Hi everyone! I’ve been brainstorming what to tackle for my first blog post, and I’ve come to the conclusion that my mantra this year has thus far been: And just when you thought it was over…
From what I had heard from previous students, your second year was much easier than the first. Now don’t get me wrong – they’re totally right (although this is, of course, subjective). I think I may have just taken more than a little liberty into interpreting what ‘easier’ meant, which is perhaps my expectations for this year were so off the mark.
The first year of the program (our program anyway) is very coursework-heavy. Lots of presentations, tests, studying until the wee hours of the morning, all that fun stuff. I personally found it to be quite challenging, but am continually surprised at how much one can actually learn in nine short months. I went into my second year with (perhaps unreasonable) expectations that it was smooth sailing until May. I hate to tell ya folks, but it ain’t happenin.

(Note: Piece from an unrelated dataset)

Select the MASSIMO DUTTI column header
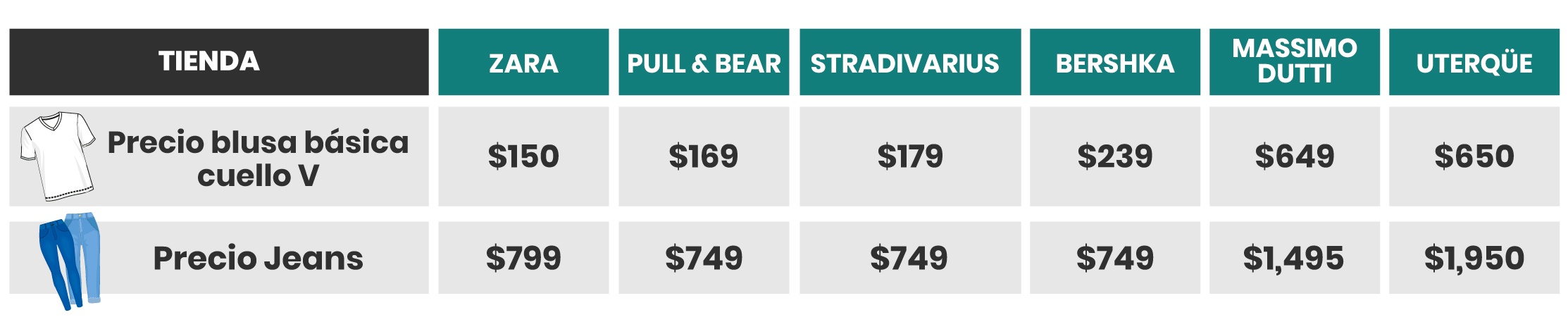The image size is (1568, 334). 1295,62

Group projects and 3 hour tests have morphed into research for clinical rotations and a thesis project (gasp!). It has been a good change of pace, and it really is a much more manageable workload. I would just make sure not to subscribe to the procrastinator’s club (like I seem to have unwittingly done at some point during the summer).
From my perspective, this shift has been a helpful progression into the final stretch of our training. Being able to be more focused on clinic rotations, where we’re getting more of the (in my opinion) most valuable part of the training, has really helped to visualize what it is going to be like traversing the waters of genetic counseling as an actual genetic counselor rather than an overly eager student. You also get to take part in more of the nitty gritty things (chart notes, following up on tests, etc.) that you don’t usually see that much in the first year, which is helpful to get a full picture of what a potential job may look like.
The thesis project is daunting, mostly because of its vast nature. You get to spend about a year working very closely on a topic you pick and are (hopefully) passionate about. With that comes the very real chance to be able to contribute something outstanding to the profession at such an early stage of one’s career, which is an amazing opportunity. Just choose your topic wisely, because you’ll be spending more time with it than your friends and family combined.
Despite how this post started, I feel I should clarify that I’m not upset and I shouldn’t be surprised. The fact that I was shocked by how busy the second year is was based more on my wishful interpretation that in the second year all you had to do is go to clinic. Again, nobody told me that – I just seemed to have worked it out in my head that way (blatant continual misinterpretation – it’s a gift!). The pace and the work this year has been a much-needed reprieve from the intensity of the first year, but it’s still challenging. Just in a much different way. And two years of pushing yourself to take the most that you can away from this experience is hopefully what we all signed up for.